Skeptical leaders await Bush on European trip. um... i'm not going to do it, even if reading the headline did make me spit Sprite everywhere.

ahem. sorry about that. this is cool though: Birds are imitating cell phones.
wha?

i agree with the Court's decision, but who'da thunk that Justices Thomas, Souter, Ginsburg, Breyer and Scalia would have agreed on this? i thought it'd be either 5-4 the other way, ruling that a warrant wasn't required, or that it'd be 8-1 affirming that it was required (with Rehnquist being the lone dissenter, mainly because he's dead and other Justices haven't figured it out yet).

it's mindboggling.
i'll take "Things That Make You Breathe A Sigh of Relief" for $200: Ghostbusters 3 Unlikely

no? ok, let's try "Ooh, That's Got To Hurt": at EW.com, Pearl Harbor and The Animal are both graded at B-. my expectations for any Rob Schneider movie are... well, i wouldn't even bother building any. truly. his movies suck. but does the shared grade with Pearl Harbor mean that this Rob Schneider film is much better than i thought it would be, or that Pearl Harbor just friggin' sucks?
ok, so the Mutant X website is up. there's not a lot up yet, but it is enough to give you the basic story and let you see the cast and characters. it sounds to me like the big, bad antagonist just needs to get over it, the whiner. Mondo and Shadowcat had themselves a love child named Jesse (the actor Forbes March. hubba!).

so, the show's about this guy named Lex Luthor who left Metropolis after supposedly being killed off after the first season or so of Lois and Clark. deciding that it just isn't worth having Superman kick his ass all the time, Lex gives up Evil and becomes Good, in the form of a Philanthropist, since that's really the only Good thing a billionaire can be (cf. Charles Xavier, Reed Richards, Bruce Wayne, Tony Stark). Lex gathers around himself a group of genetically super-powered beings and names them "The X-Men." Tom De Santo appears out of nowhere with his own team of super-powered Lawyers. during a brief battle, the Lawyers throw out a Cease and Desist Order, a couple of Injunctions, a Motion for a Change of Venue and a Codicil (don't ask me why. Lawyers are a little wonky sometimes) (and yes, that Legal Terms Glossary comes in handy). Lex concedes and changes the name of the team, using the unoriginal and unapt "Mutant X".

sometimes, when i have nothing else to do at work, i write crap like that.

Monday, June 11, 2001

i bought the Willow and Tara Special yesterday. nothing spectacular enough to get me buying the Buffy comic book, but nothing that would dissuade from it either. there were some cool death scenes though.

Oz is getting his own three-part mini-series, the first issue to be released next month.

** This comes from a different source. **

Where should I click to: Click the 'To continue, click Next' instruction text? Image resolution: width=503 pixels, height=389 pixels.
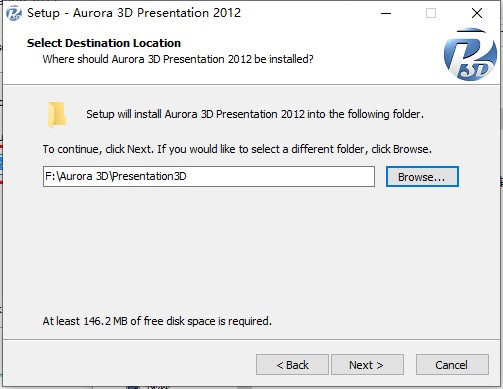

i went to the comic book store nearest to my apartment to pick up a copy of Fray, but the stupid store didn't have it. they didn't order any. i hate that place. and they have a crappy website. not that mine's all that great, but it's not crappy like theirs. or stupid. like them.

they're advertising for Trek Expo 2001. Kate Mulgrew will be making an appearance. i was thinking about going and sneaking up behind her to cut out a lock of her hair (i have this thing about her hair), but i'm pretty sure she could kick my ass. if she couldn't, Hercules is going to be there too, and i know he'd be able to, being a demi-god and all. he'd stomp me into squishy piles of mush, and as an added insult and ultimate indignity, Adam West would laugh at me (really, should that guy be laughing at anyone?).
from today's Dark Horizon- Triple X: Vin Diesel is set to star for Director Rob Cohen in this film about an extreme sports player turned undercover spy.

extreme sports player turned undercover spy. yeah.